FIG. 6.

Mapping of functional domain required for SUMO modification of S-HDAg. In vivo sumoylation assays were performed with S-HDAg and its mutants. (A) Schematic representation of S-HDAg and its deletion and K-to-R substitution derivatives. The total numbers of lysine (K) residues within the various regions of S-HDAg are indicated at the top. The nuclear localization signal (NLS; amino acids 66 to 88) is shown in gray. The numbers of K-to-R substitutions within the N-terminal region of S1 and its derivatives are indicated on top of these constructs.
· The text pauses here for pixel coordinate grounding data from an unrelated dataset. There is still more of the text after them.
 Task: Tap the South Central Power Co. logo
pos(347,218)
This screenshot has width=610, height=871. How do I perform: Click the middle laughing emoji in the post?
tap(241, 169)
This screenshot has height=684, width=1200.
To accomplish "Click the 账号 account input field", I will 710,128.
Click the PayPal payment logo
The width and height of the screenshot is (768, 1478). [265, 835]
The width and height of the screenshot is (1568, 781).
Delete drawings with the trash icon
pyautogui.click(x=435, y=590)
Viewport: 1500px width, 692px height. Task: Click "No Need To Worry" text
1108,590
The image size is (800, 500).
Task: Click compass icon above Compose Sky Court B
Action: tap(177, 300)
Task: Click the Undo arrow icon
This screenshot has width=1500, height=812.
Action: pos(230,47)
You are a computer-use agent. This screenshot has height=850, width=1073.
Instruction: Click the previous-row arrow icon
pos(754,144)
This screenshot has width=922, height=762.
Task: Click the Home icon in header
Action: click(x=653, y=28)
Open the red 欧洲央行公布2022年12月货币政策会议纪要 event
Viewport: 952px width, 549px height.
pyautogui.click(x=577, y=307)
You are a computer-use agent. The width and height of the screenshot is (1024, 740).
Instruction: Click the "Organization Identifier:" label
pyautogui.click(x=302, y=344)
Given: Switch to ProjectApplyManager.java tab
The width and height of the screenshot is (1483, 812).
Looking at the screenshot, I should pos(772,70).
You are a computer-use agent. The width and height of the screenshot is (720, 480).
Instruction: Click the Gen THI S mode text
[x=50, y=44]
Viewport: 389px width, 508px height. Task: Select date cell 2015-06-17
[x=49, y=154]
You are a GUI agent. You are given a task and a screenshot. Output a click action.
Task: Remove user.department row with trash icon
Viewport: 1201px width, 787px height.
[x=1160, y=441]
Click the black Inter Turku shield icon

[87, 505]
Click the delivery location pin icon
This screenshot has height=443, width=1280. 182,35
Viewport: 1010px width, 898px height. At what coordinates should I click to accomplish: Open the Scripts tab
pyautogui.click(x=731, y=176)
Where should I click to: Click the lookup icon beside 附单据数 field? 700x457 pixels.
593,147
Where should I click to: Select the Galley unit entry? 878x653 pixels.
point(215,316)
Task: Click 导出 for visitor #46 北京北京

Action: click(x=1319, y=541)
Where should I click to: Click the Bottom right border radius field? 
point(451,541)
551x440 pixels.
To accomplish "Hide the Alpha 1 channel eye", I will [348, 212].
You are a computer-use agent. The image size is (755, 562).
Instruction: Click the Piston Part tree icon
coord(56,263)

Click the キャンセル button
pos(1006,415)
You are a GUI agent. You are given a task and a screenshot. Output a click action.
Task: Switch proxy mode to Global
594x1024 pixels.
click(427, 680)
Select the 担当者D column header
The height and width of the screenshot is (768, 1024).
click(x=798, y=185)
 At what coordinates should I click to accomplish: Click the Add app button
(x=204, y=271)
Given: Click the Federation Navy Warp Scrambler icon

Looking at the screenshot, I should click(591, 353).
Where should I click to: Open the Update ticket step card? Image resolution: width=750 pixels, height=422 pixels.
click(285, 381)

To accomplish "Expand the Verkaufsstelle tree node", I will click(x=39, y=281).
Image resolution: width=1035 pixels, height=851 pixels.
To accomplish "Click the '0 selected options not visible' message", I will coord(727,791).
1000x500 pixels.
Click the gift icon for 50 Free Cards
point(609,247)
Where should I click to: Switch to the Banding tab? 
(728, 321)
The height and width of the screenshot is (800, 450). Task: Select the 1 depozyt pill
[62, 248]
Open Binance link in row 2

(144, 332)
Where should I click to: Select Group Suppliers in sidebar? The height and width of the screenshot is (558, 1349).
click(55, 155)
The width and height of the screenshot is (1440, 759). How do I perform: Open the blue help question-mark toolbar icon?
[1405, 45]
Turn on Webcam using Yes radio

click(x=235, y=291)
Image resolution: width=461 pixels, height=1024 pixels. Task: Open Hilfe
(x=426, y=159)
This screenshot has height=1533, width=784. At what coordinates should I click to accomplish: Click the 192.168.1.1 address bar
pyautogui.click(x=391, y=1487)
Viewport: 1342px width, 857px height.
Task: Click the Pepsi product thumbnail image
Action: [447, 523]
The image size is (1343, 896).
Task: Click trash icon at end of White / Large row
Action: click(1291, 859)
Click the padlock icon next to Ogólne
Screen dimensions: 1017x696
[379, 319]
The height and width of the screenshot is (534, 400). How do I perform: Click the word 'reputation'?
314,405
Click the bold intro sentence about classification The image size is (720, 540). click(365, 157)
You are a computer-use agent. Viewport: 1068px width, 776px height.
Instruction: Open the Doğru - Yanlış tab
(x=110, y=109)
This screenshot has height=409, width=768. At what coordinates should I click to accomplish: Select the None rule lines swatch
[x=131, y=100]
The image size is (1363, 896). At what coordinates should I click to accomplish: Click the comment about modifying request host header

The ability of the S-HDAg derivatives to undergo sumoylation is summarized on the right. (B) The N-terminally truncated form of S-HDAg loses its ability to be sumoylated. Expression plasmids encoding the wild-type S-HDAgHA (WT) or its deletion mutants, D1 and D2, were used for in vivo sumoylation and subsequent IP/IB assay with anti-HA antibody. (C) The N-terminal 13 lysines are not the exclusive SUMO acceptor lysines of S-HDAg. Expression plasmids encoding wild-type S-HDAgHA and its derivatives (as indicated) were used for in vivo sumoylation and subsequent IP/IB assay with anti-HA antibody. (D) The N-terminal 66 aa of S-HDAg are required for its SUMO modification. The indicated expression plasmids were used for in vivo sumoylation assay as mentioned above. The arrows indicate SUMO1-modified S-HDAgHA* species.